Any of our Michigan readers familiar with previous posts here know that there are a wide variety of reasons to establish trusts as part of an estate plan. Many people incorporate trusts into their estate plans to maximize tax planning scenarios for beneficiaries. Others are simply interested in protecting inheritance - making sure that certain assets go to certain people or charities. However, there are many people who set up trusts to financially protect someone close to them who has special needs. These types of trusts can be especially important to those interested in protecting children with special needs.
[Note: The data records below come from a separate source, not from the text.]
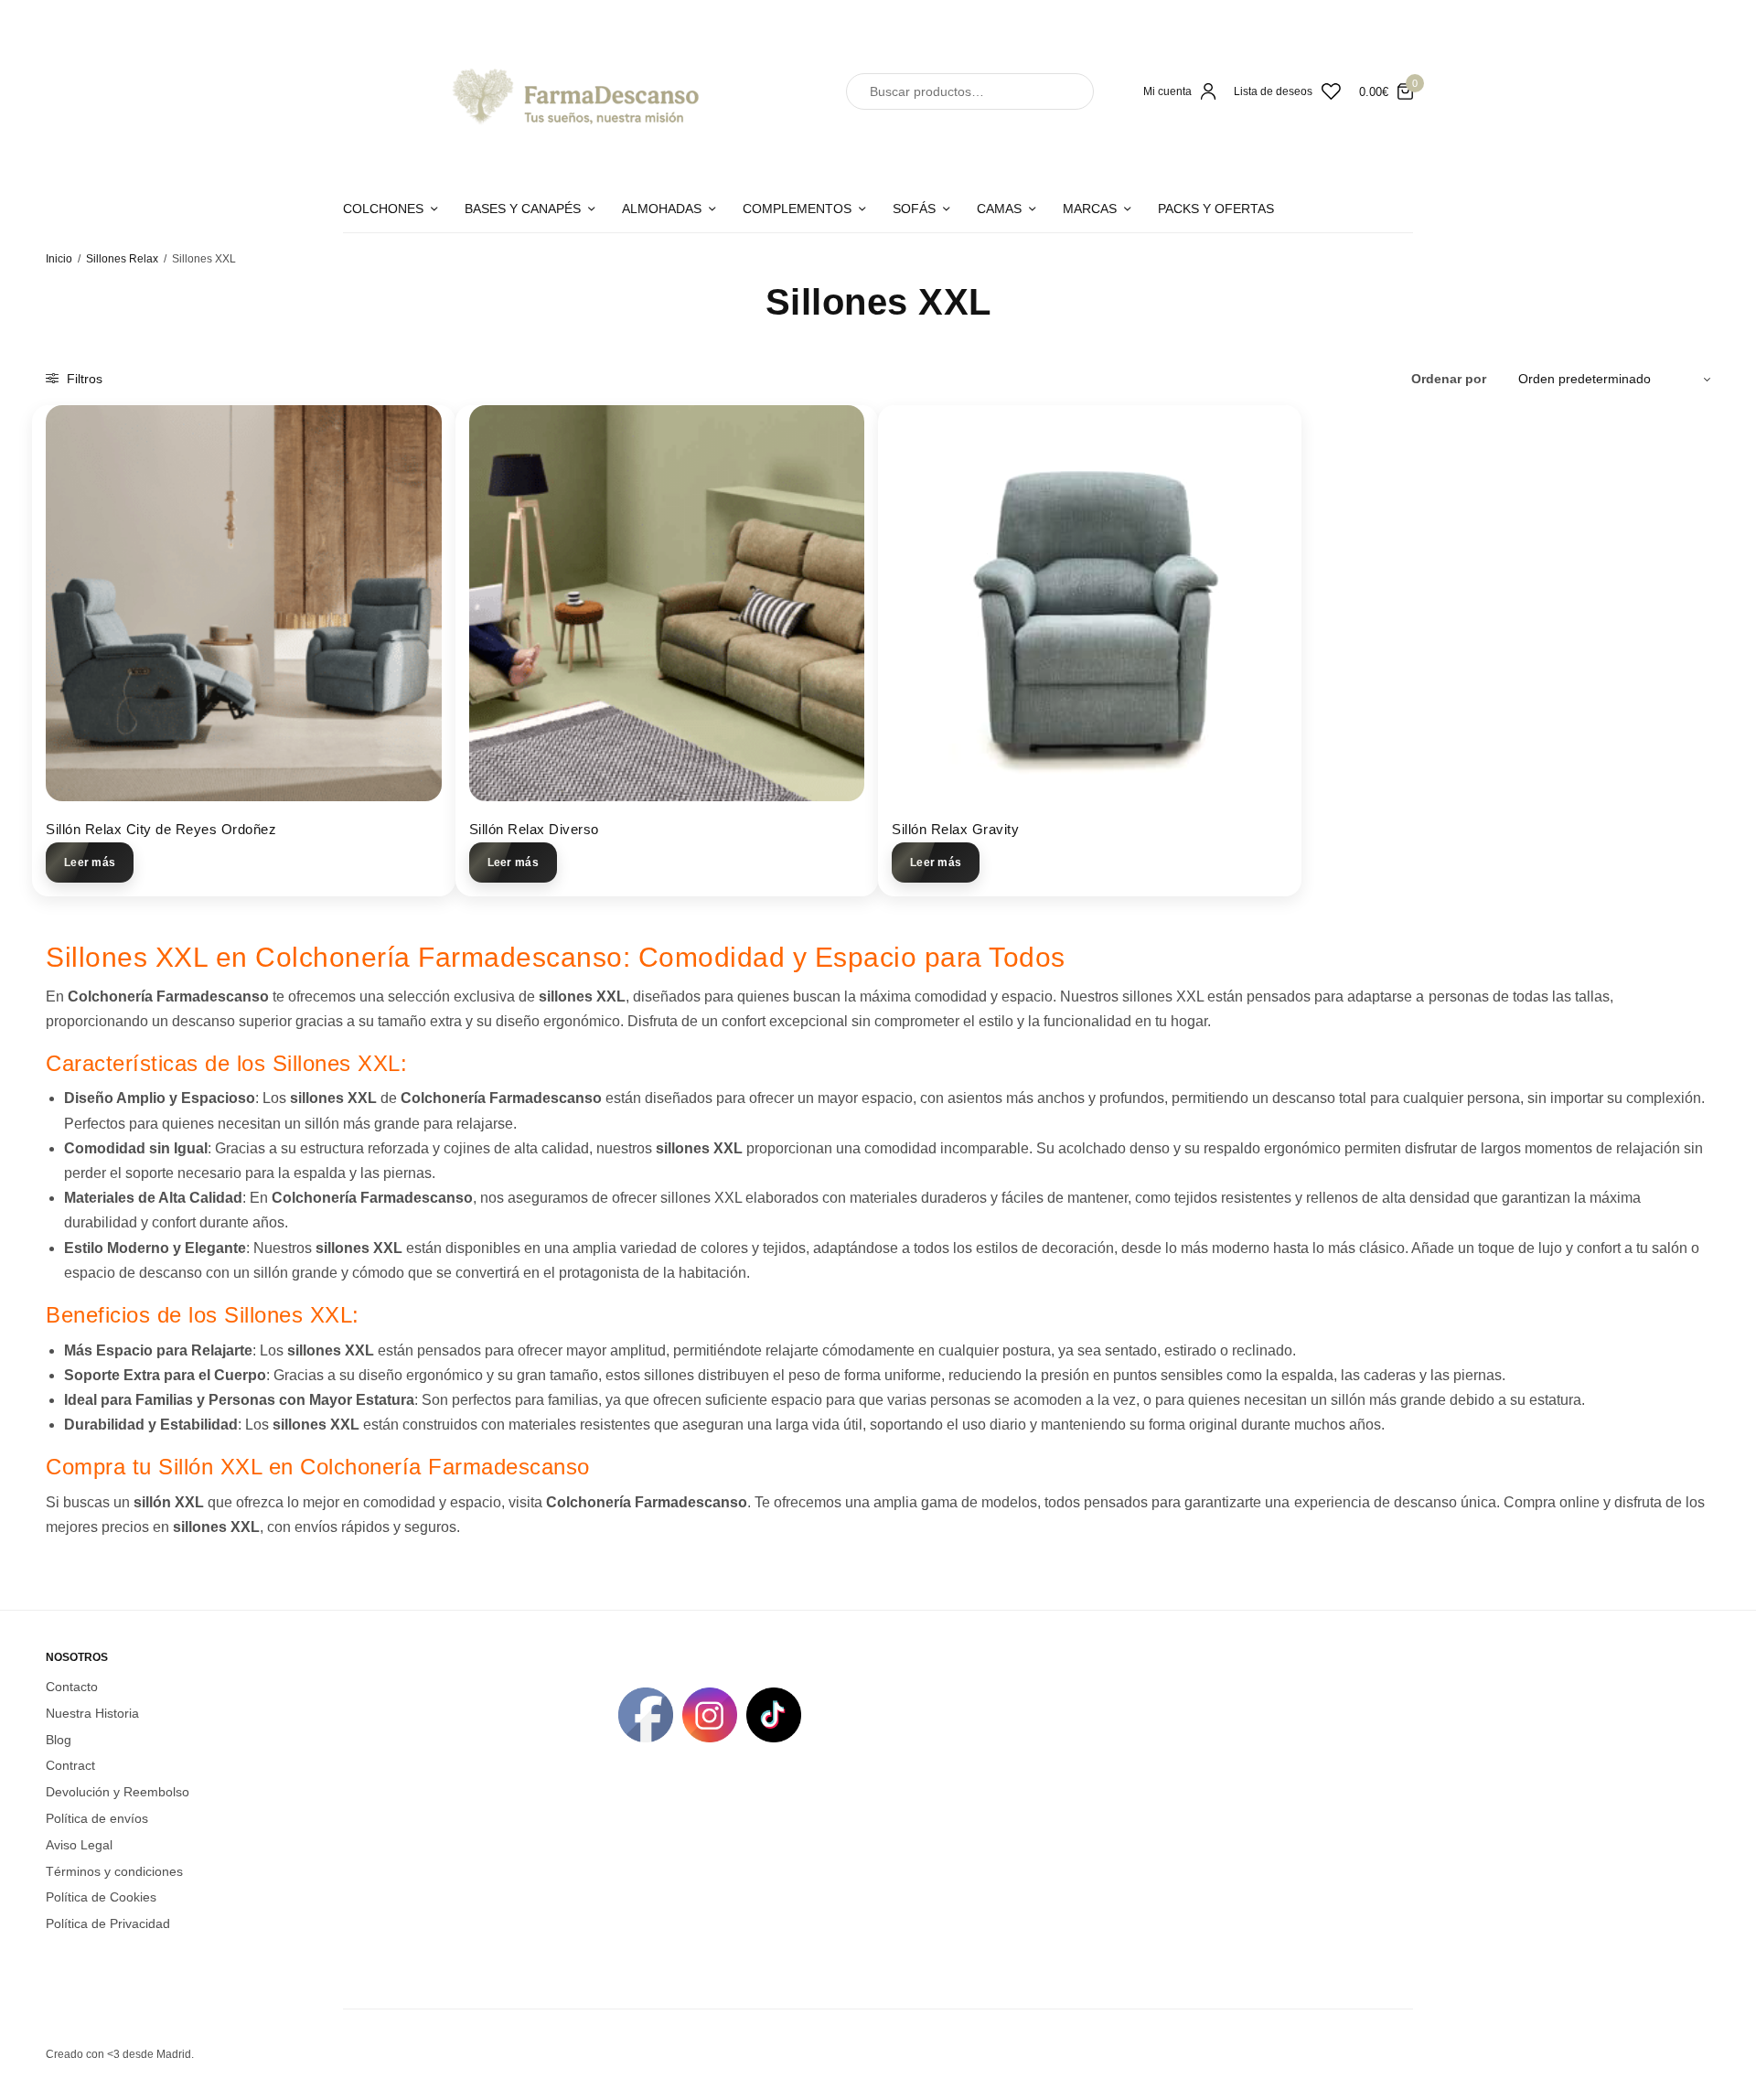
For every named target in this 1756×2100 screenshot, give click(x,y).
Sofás (914, 208)
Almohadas (661, 208)
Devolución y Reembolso (117, 1791)
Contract (70, 1765)
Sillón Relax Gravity (955, 829)
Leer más (89, 862)
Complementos (797, 208)
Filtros (82, 378)
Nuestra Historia (92, 1712)
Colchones (383, 208)
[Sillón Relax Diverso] (667, 603)
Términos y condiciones (114, 1870)
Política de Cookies (101, 1897)
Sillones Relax (122, 258)
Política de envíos (97, 1818)
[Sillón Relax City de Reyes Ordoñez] (244, 603)
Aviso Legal (79, 1844)
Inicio (59, 258)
A recent article detailed many of the issues to address and concerns to consider when trying to determine how to go about setting up a special needs trust. First, there are eligibility concerns to be aware of, because many disabled people receive federal Supplemental Security Income and Medicaid benefits. However, one basic rule of thumb laid out in the article is this: if someone is considered disabled under federal law, they are probably eligible to be a named beneficiary in a special needs trust.
Next, there are different kinds of trusts within this area to consider, depending on where the funding for the trust will come from. Some trusts are set up to be funded in the event of the untimely or sudden death of a caretaker, essentially funding the trust from that person's assets. Others are funded by settlements from lawsuits, if a disability arose through another party's negligence and a lawsuit was successful.
These are just some of the concerns that could arise in considering a trust for this specialize type of situation. In general, the more a person learns about the benefits and drawbacks of trusts, the better the position a person will be in to determine whether or not to include a trust within an estate plan.